* TASK REQUIREMENTS
Only those lines in the data below from the line containing "Where should I" through the line containing "Click the red boundary line legend sample", both included, should be restated word for word.

(Saved entries)
▼▼▼

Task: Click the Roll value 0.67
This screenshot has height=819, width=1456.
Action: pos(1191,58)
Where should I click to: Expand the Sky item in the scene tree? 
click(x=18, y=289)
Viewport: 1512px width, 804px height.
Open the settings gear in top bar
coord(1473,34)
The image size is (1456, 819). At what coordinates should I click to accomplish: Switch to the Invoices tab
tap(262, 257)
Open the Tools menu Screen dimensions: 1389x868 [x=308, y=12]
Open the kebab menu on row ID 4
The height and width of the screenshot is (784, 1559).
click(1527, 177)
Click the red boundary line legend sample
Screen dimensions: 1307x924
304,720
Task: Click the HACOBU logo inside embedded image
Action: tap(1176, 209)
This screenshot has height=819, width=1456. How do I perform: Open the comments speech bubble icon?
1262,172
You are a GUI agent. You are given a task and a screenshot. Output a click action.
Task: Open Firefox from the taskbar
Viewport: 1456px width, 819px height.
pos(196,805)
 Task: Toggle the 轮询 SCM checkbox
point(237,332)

▲▲▲

* SOLUTION
Where should I click to: Expand the Sky item in the scene tree? 
click(x=18, y=289)
Viewport: 1512px width, 804px height.
Open the settings gear in top bar
coord(1473,34)
The image size is (1456, 819). At what coordinates should I click to accomplish: Switch to the Invoices tab
tap(262, 257)
Open the Tools menu Screen dimensions: 1389x868 [x=308, y=12]
Open the kebab menu on row ID 4
The height and width of the screenshot is (784, 1559).
click(1527, 177)
Click the red boundary line legend sample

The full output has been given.